Work order>
From the records below, set down exactly the lines starting with the line that contains "You are a computer-use agent. 740x384 pixels." and going on through the line that contains "Instruction: Click the". Nothing else is wanted.
*** Supplied material ***
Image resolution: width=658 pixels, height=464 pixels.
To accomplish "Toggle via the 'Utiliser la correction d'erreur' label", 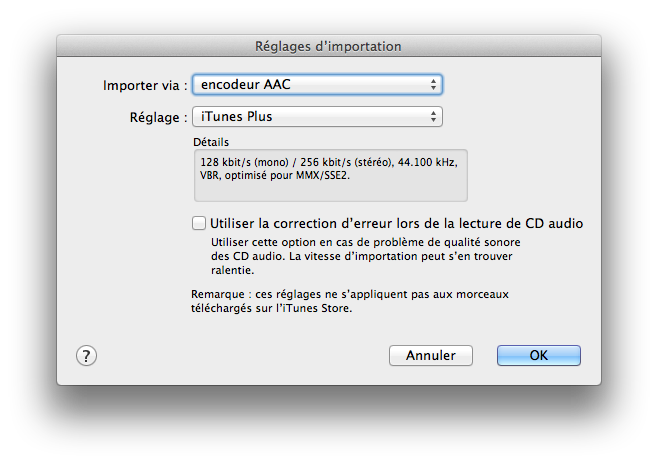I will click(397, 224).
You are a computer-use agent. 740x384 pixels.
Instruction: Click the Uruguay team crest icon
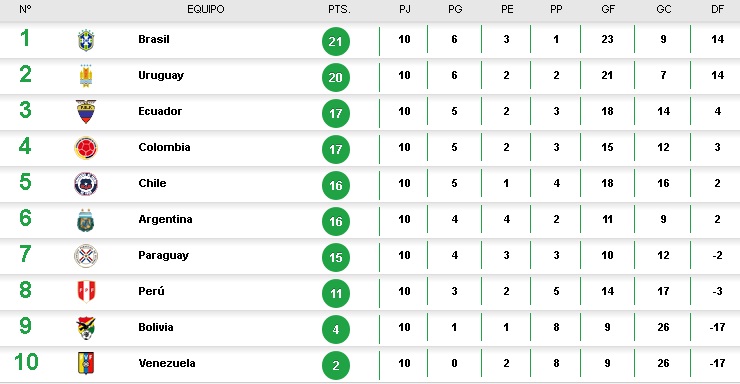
*** End of Supplied material ***
*** Supplied material ***
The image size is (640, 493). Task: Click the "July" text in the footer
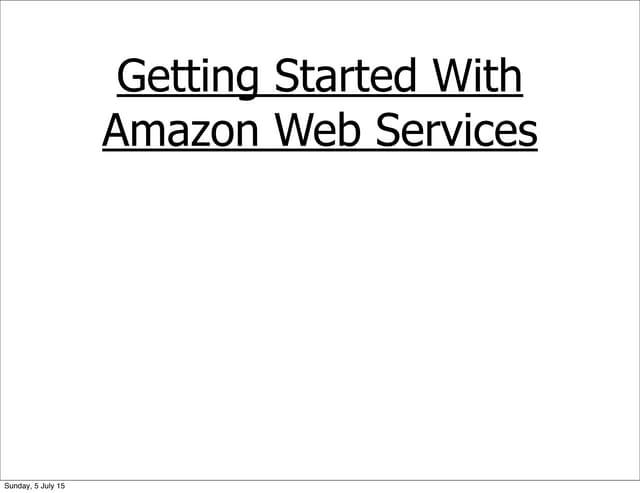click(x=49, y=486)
*** End of Supplied material ***
*** Supplied material ***
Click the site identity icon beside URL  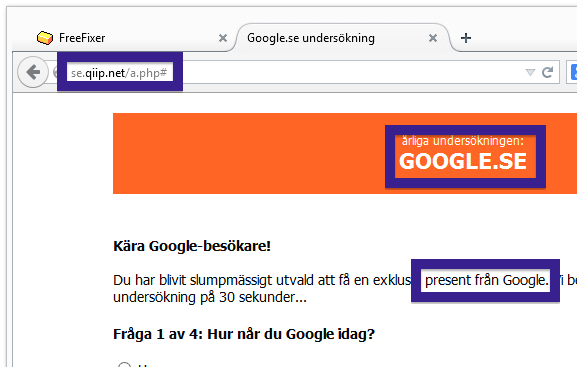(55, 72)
*** End of Supplied material ***
Solution for this exercise>
You are a computer-use agent. 740x384 pixels.
Instruction: Click the Uruguay team crest icon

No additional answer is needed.